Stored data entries
□ □ □ □ □

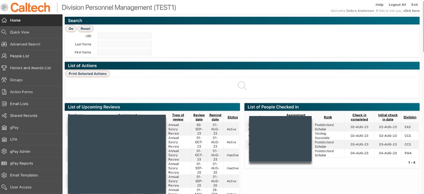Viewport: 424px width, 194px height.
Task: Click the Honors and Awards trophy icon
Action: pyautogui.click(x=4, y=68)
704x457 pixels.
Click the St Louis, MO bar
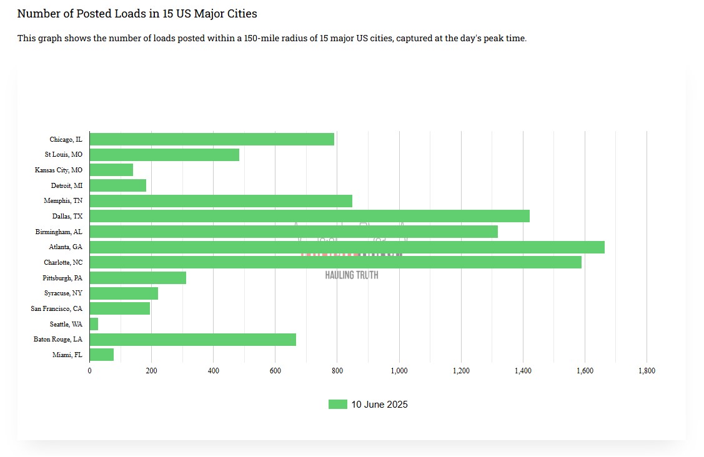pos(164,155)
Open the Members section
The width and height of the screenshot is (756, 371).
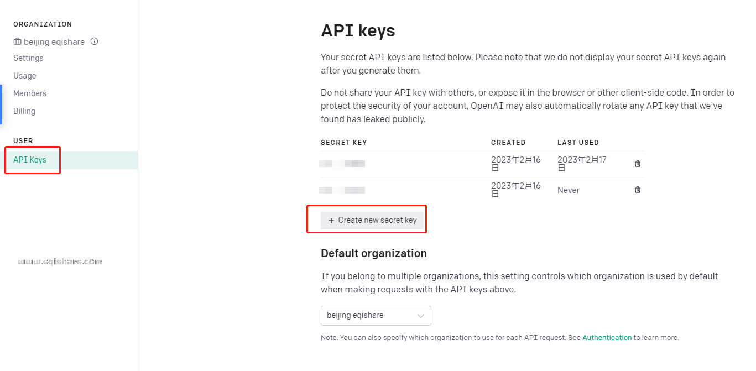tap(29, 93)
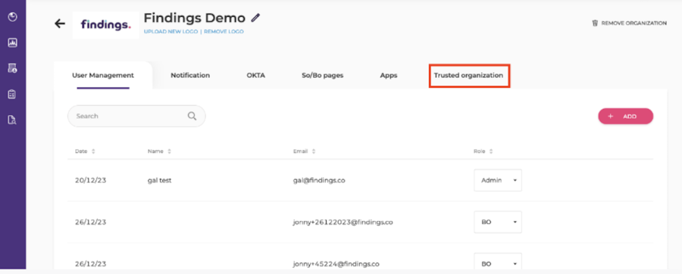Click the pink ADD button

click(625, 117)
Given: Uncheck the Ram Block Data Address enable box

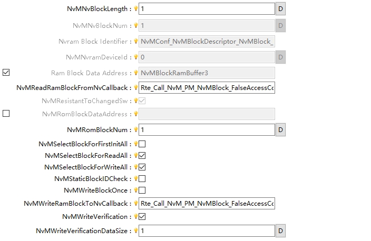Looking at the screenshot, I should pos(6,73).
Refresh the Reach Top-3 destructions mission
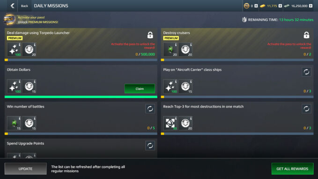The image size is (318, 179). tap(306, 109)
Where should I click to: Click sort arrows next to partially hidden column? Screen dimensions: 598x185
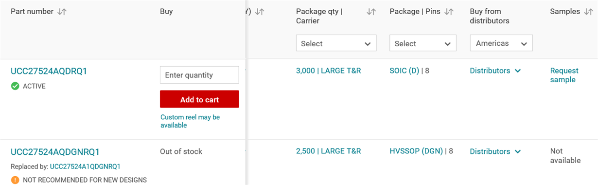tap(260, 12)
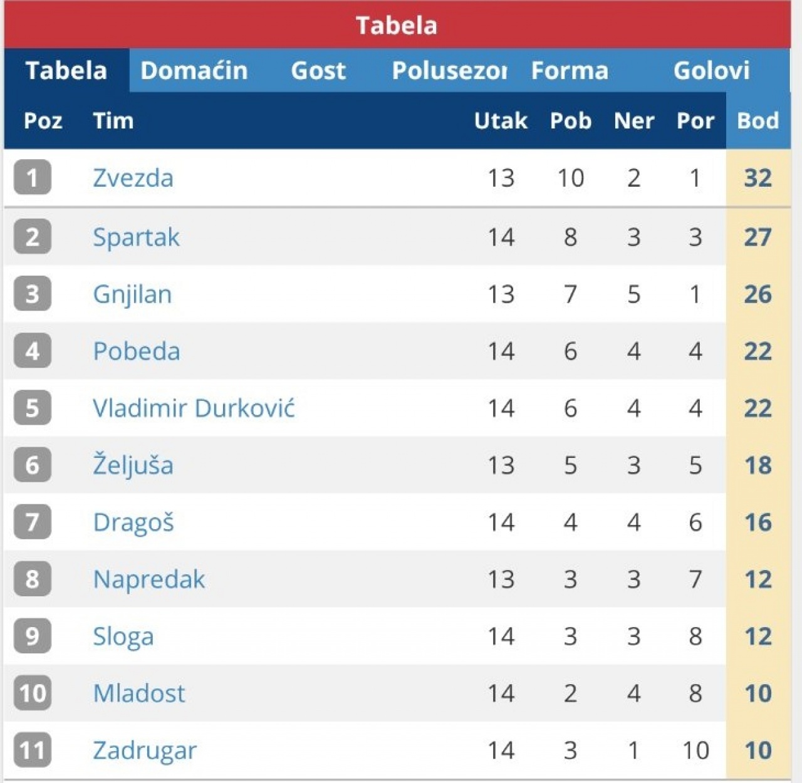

□ □ □ □ □

What you need to do:
Each line from the one containing "704x457 pixels." to the final line of the data must be printed exactly, both included, with nothing else and no pictures.

Written response:
704x457 pixels.
Click the St Louis, MO bar
pos(164,155)
Open the Members section
The width and height of the screenshot is (756, 371).
tap(29, 93)
Click the pink ADD button

click(625, 117)
Given: Uncheck the Ram Block Data Address enable box

Looking at the screenshot, I should pos(6,73).
Refresh the Reach Top-3 destructions mission
The image size is (318, 179). tap(306, 109)
Where should I click to: Click sort arrows next to partially hidden column? Screen dimensions: 598x185
tap(260, 12)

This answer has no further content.